Önlemler ve Yaşam Tarzı Değişiklikleri Bel fıtığı riskini azaltmanın tek yolu, egzersiz ile omurga kaslarını kuvvetlendirmektir. Ağır kaldırma denilir ama halterciler, güreşçiler, hamallarda bel fıtığı yoktur. Kilo alma denilir ama Japon Sumo güreşçilerinde bel fıtığı yoktur. Genetik denilir ama yukarıda bahsedilen mesleklerde genetik etki yapmamaktadır çünkü kasları kuvvetlidir. Aşağıdaki yöntemler kasların zayıf olması durumunda önemlidir:
  • Doğru Duruş: Omurga sağlığı için doğru duruş çok önemlidir. Özellikle otururken ve ayakta dururken omurganın düzgün pozisyonda olmasına dikkat edilmelidir.
  • Ağır Kaldırmaktan Kaçınma: Ağır yük kaldırırken dizlerden eğilerek kaldırmak, bel bölgesine binen yükü azaltır.
  • Fazla Kilolardan Kurtulma: Fazla kilo, omurgaya ekstra yük bindirerek bel fıtığı riskini artırır.
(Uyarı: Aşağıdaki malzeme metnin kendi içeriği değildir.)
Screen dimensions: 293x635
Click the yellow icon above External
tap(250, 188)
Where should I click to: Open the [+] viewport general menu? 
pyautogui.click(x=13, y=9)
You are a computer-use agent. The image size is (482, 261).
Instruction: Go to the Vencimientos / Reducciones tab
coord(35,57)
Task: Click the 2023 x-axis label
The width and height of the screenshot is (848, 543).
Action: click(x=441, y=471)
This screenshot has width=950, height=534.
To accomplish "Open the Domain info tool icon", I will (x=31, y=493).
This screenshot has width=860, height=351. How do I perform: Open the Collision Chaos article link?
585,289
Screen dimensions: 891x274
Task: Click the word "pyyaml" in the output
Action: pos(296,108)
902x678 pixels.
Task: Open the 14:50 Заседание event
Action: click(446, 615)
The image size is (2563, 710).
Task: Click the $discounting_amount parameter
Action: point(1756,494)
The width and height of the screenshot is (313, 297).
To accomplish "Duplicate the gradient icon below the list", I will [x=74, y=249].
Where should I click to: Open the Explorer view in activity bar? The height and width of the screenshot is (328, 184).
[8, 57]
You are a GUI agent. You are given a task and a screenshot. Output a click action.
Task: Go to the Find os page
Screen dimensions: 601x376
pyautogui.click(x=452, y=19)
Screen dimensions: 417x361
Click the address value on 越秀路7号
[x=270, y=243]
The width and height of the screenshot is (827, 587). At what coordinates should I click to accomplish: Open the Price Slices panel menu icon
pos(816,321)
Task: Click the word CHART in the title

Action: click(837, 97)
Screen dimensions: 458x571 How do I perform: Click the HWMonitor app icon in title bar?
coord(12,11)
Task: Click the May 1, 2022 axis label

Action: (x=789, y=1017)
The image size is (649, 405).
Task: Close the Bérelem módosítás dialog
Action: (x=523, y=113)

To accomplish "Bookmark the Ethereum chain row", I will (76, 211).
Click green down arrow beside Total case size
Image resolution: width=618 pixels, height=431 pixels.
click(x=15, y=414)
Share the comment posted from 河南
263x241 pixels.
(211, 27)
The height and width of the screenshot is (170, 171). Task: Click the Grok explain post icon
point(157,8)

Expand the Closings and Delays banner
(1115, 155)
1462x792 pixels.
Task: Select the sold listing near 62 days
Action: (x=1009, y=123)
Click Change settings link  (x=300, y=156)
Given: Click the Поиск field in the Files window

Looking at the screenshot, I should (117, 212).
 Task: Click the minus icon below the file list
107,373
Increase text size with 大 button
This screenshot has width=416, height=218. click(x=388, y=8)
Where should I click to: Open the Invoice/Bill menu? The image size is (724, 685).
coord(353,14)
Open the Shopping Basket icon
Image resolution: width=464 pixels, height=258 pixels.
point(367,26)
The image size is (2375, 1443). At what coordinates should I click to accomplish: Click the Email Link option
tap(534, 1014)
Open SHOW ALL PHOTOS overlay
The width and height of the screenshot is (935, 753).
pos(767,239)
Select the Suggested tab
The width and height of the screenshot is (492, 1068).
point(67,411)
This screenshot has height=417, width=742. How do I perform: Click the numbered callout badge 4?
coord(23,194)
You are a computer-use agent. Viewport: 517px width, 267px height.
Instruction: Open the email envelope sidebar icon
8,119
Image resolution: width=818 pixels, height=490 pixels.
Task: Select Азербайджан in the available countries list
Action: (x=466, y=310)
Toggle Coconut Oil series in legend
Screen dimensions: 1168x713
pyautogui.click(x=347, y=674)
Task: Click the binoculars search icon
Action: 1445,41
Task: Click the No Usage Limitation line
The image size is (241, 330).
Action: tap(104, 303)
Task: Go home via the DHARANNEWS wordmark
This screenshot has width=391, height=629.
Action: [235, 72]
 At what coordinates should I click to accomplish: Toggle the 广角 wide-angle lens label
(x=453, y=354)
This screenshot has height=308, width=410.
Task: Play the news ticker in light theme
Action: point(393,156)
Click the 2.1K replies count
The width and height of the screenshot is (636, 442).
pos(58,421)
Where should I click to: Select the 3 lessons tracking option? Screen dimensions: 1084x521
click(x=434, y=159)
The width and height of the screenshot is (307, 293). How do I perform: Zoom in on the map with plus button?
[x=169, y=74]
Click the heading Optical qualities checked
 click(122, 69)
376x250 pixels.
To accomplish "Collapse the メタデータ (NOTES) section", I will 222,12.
    Sonuç Bel fıtığı, yaşam kalitesini önemli ölçüde etkileyen bir sağlık sorunu olmakla birlikte, doğru teşhis ve tedavi yöntemleriyle kontrol altına alınabilir. Erken teşhis sonrası egzersiz ile cerrahi müdahaleye gerek kalmadan iyileşme sağlanabilir. Ancak, ciddi sinir sıkışması belirtileri varsa veya sinir sıkışma ihtimali kötü sonuç doğurabilecek ise cerrahi müdahale yapılmalıdır. Bel ve bacak ağrıları yaşayan bireylerin, zaman kaybetmeden bir uzmana başvurmaları önemlidir.